My family probably doesn't sound very interesting to most until you factor in the fact that we adopted Breast Cancer about 8 years ago.  At first, it was a foster child that came and went a few times and then when Mara was about 18 months old, it decided to take permanent residence here with my family, in my body.  And that my friends, is what this blog is all about.

A few years ago I had started to write a book, and I keep writing but it never has an end.  So, I will blog, and if you want to read great!  And if not, ok too.  If I have something nasty to say, I will say it anyway but I will change the people's names not to have any law suit or hate crimes against me.

My breast cancer story starts way back when I was just starting divorce proceedings and becomming a newly single mother who worked at a radio station and needed a much better paying job.  My not soon enough to be ex-husband, we will call him Brian, had a drinking problem  and to be honest, that was the biggest factor for the divorce. There is soooooo much more to that story but we will get back to that.  So, I gave my beautiful, loving grandmother a call and out the door I went with nothing but my 2 young sons and the clothes we had on our backs.  There was no looking back, my grandmother had told me in no uncertain terms that if I did look back, I would go back because I would feel sorry for Brian and this wasn't supposed to be about him this time.  She was right, she was always right! 

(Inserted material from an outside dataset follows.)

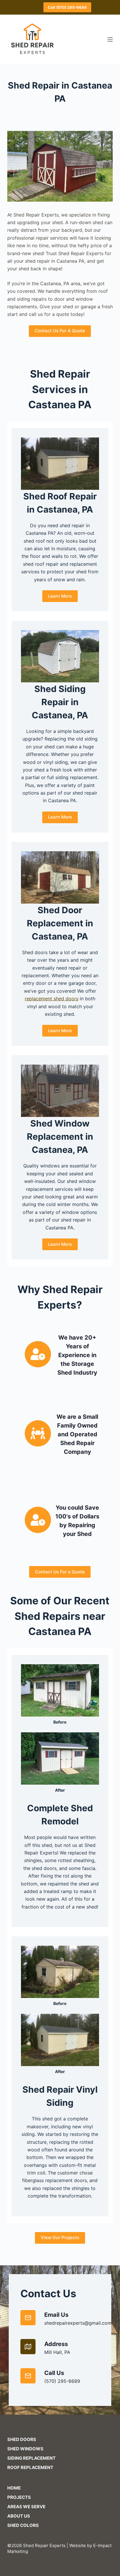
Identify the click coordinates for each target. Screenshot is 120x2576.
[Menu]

I suppose I should get on facebook and let people know about my new blog!  More to come guys......please stay tuned, have to go and do homework.

December 6th, 2011

Today, I fnally decided to start a Blog about cancer, the battle that I fight every single day.  I made this decision because I cannot finish my damn book and I think everyone should know certain things about this ugly disease. 

This morning I am going to a funeral, great way to start my day huh?  The woman that has lefft this earth has left due to CANCER.  She was bright, beautiful, and had a spirit that should have and very likely could have beat this illness that we, as a nation have yet to cure.

Please excuse my short post for the morning, my husband and I have to get ready to go and sit in a church and mourne for his cousin, my friend and co-soldier's passing.